— begin Data rows —

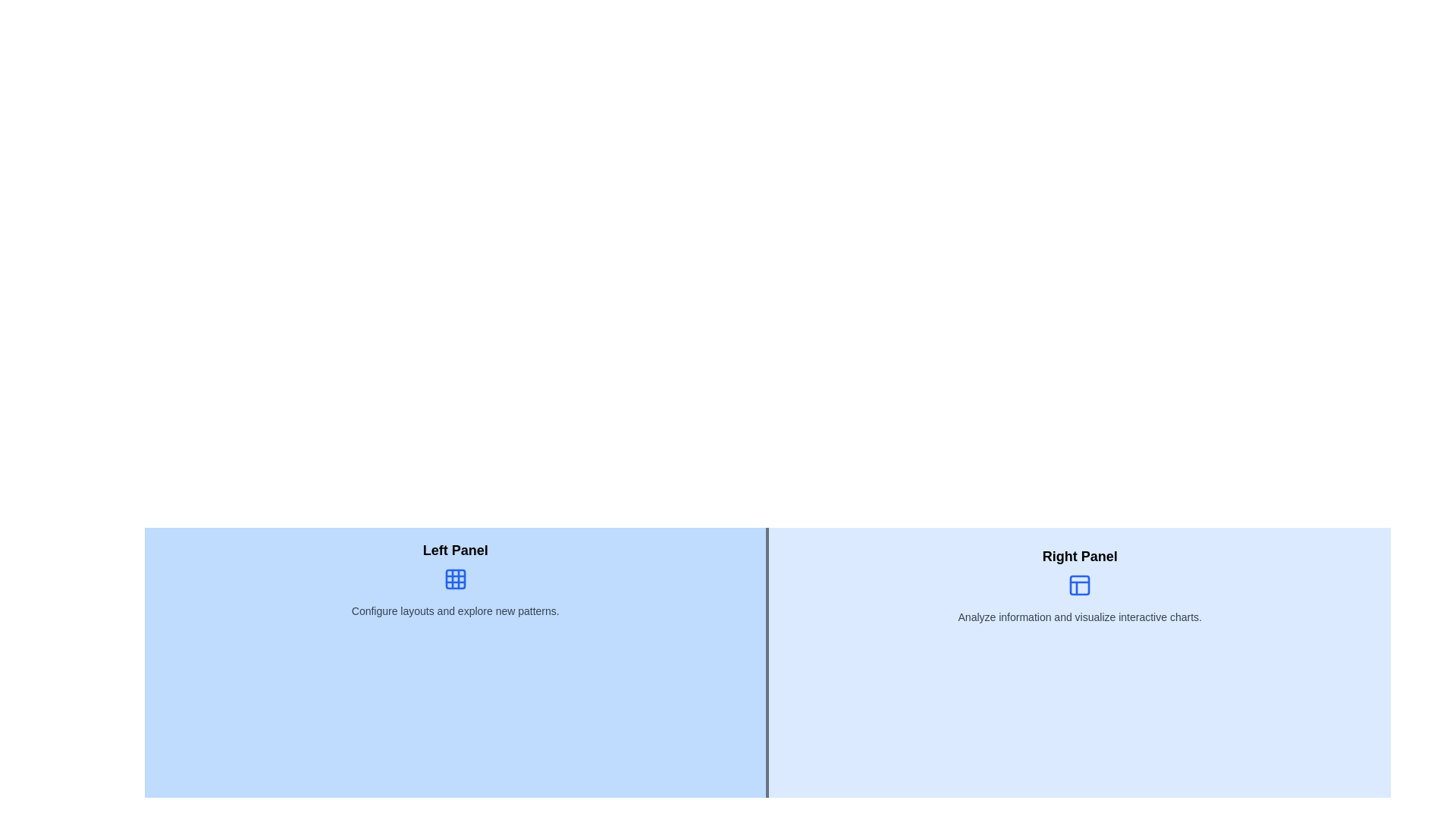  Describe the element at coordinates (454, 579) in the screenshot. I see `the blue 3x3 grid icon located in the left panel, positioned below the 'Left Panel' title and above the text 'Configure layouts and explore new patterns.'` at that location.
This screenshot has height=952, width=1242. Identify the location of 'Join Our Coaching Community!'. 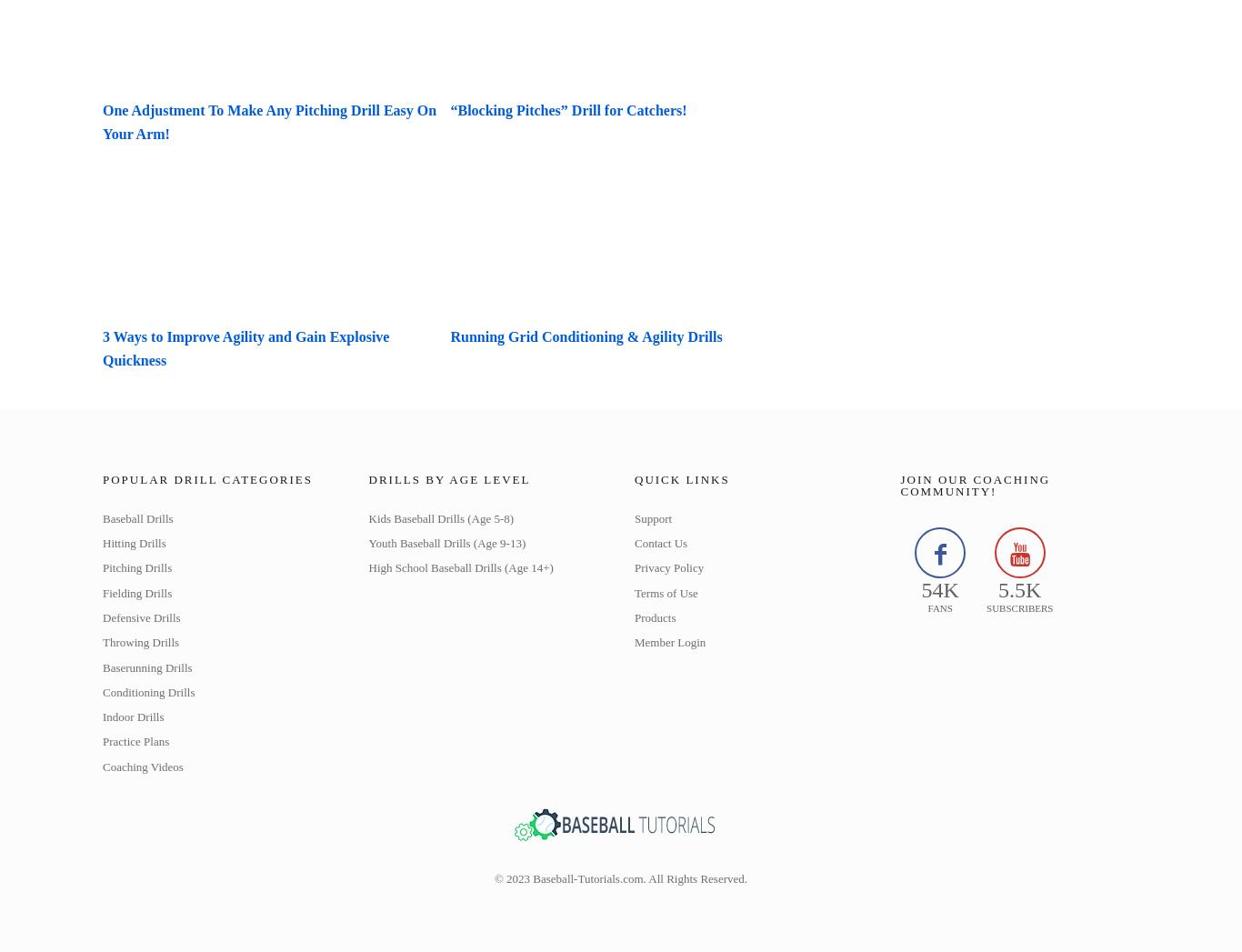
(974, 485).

— end Data rows —
— begin Data rows —

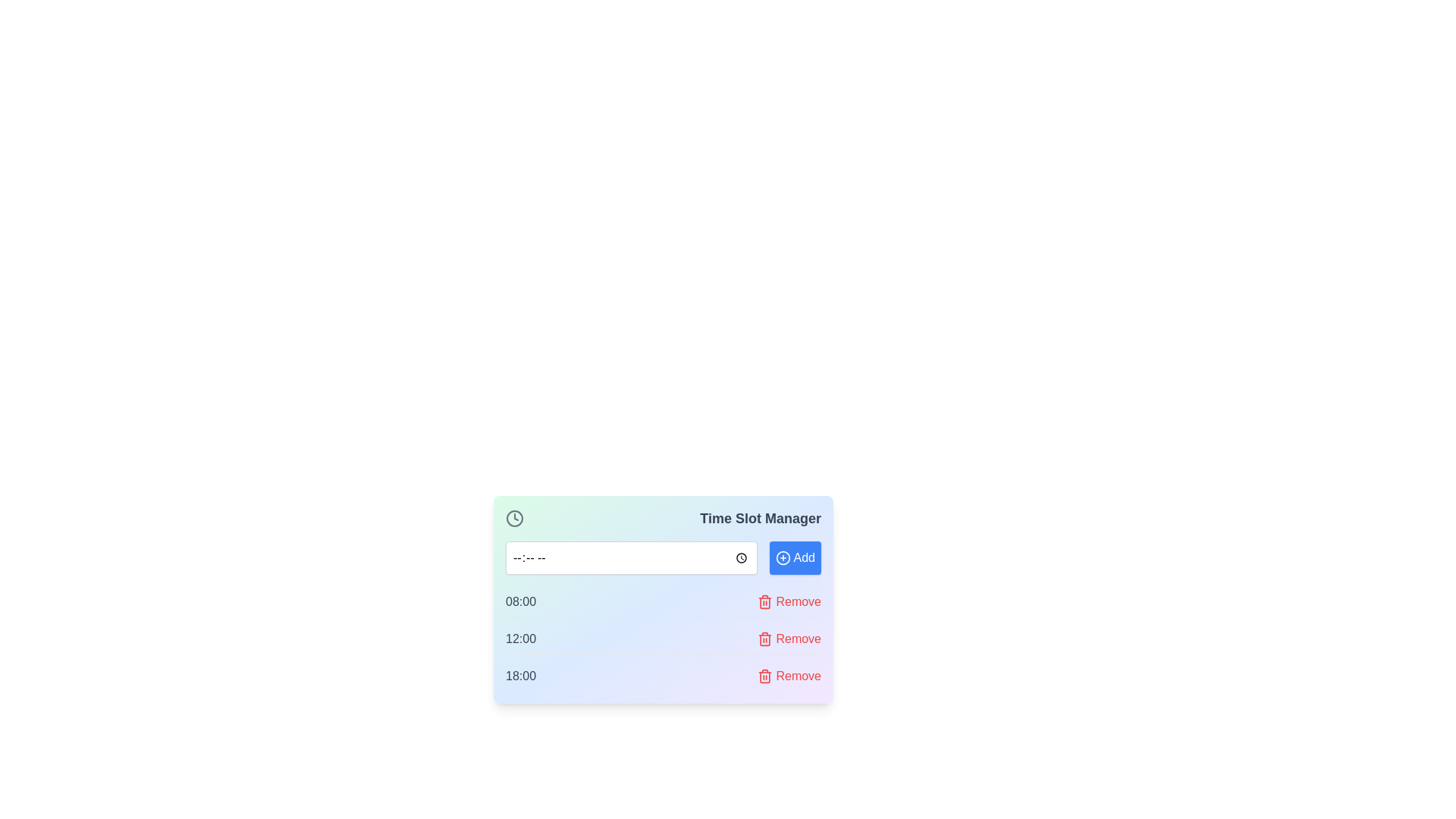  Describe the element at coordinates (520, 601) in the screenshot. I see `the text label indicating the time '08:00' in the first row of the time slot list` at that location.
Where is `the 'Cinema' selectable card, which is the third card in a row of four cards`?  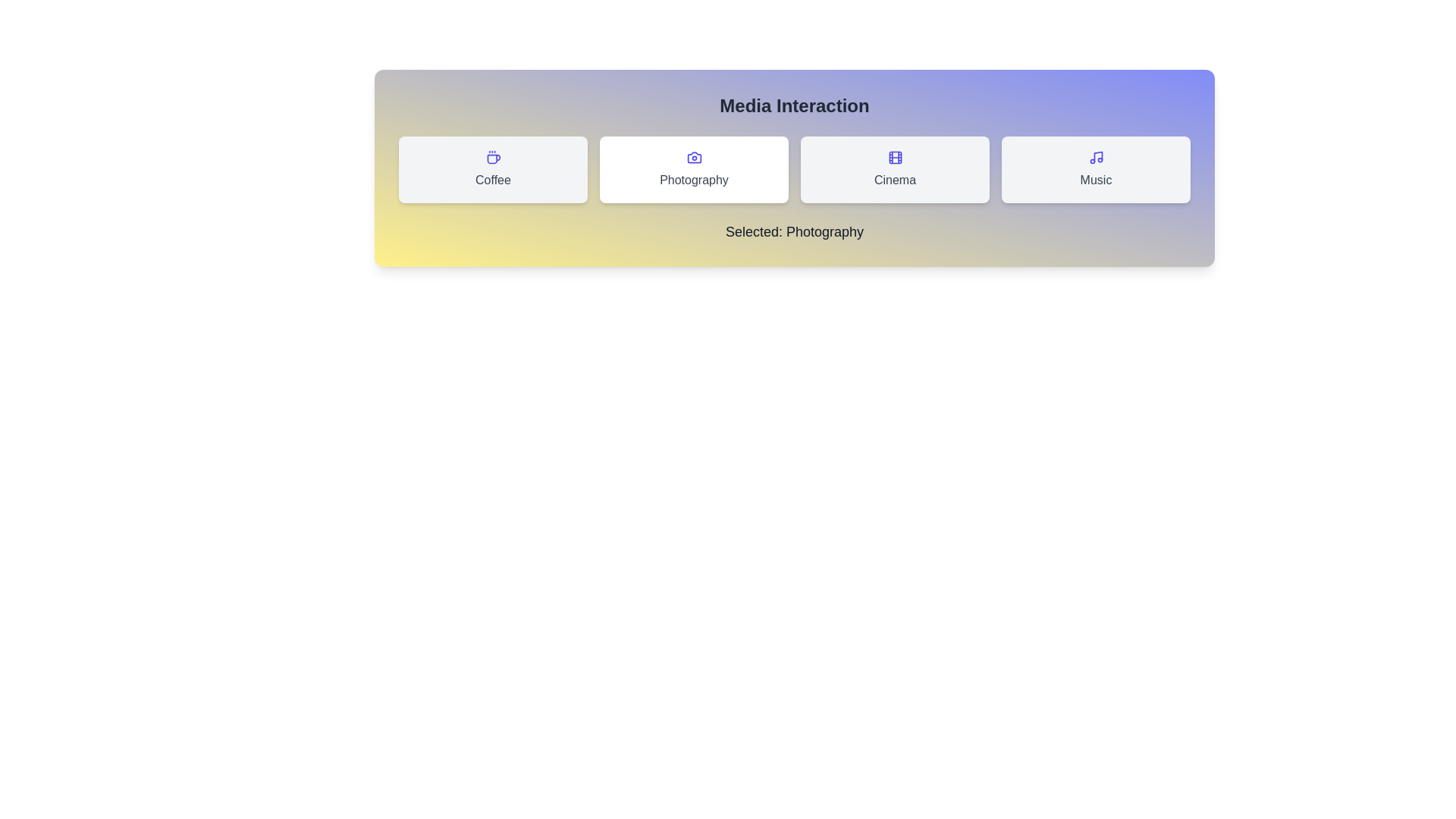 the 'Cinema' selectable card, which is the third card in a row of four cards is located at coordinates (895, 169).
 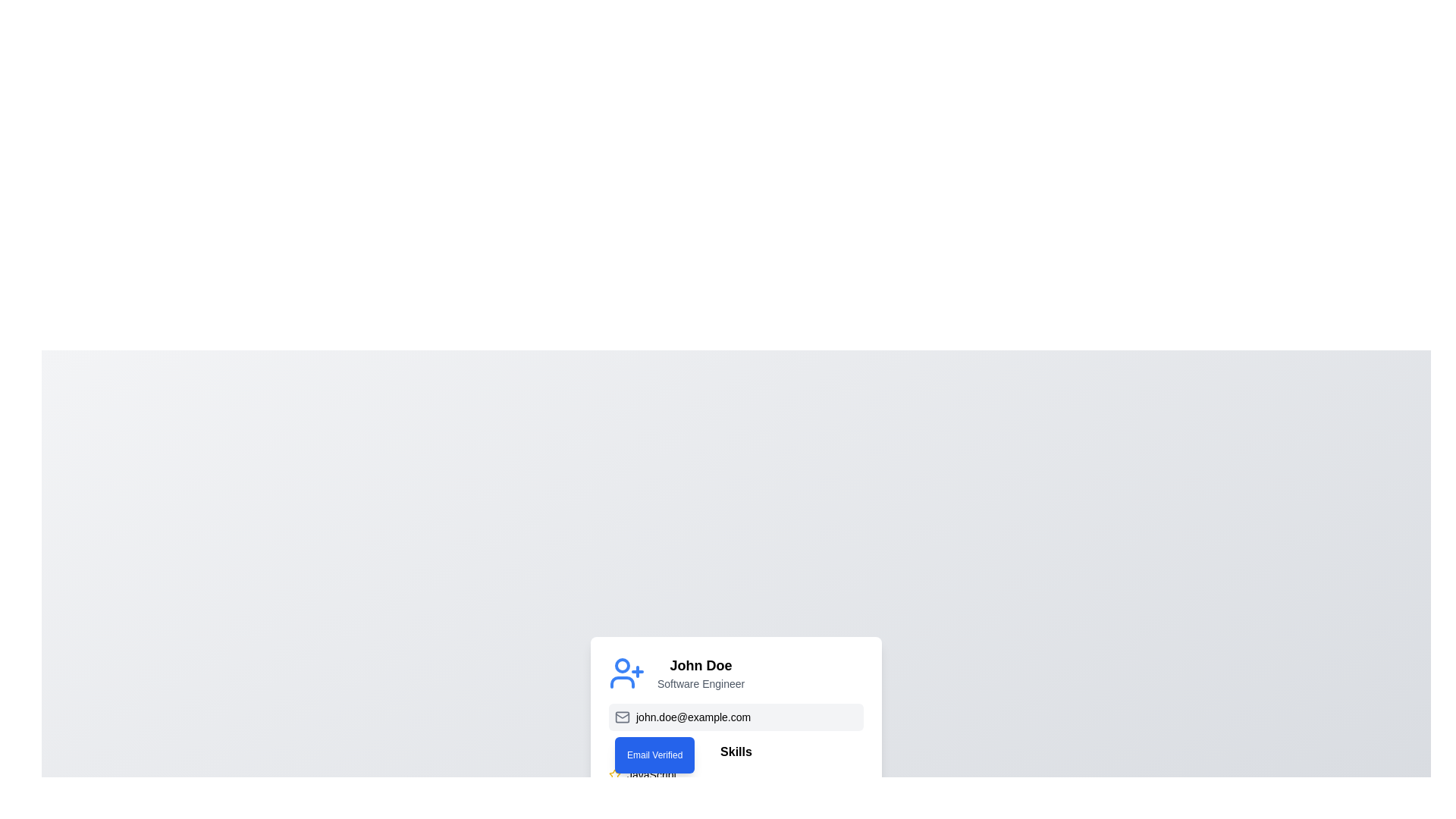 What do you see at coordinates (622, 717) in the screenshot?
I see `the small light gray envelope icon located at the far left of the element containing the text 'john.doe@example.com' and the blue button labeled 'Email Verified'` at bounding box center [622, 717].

— end Data rows —

> _Work to complete_
Rewrite the rows between the line holding "Describe the element at coordinates (454, 579)" and the line holding "(974, 485).", inclusive, with "Coaching" replaced by "Fitness" and everything else unchanged. Leave the pictures out of your answer.

> _Finished exercise_
  Describe the element at coordinates (454, 579) in the screenshot. I see `the blue 3x3 grid icon located in the left panel, positioned below the 'Left Panel' title and above the text 'Configure layouts and explore new patterns.'` at that location.
This screenshot has height=952, width=1242. Identify the location of 'Join Our Fitness Community!'. 
(974, 485).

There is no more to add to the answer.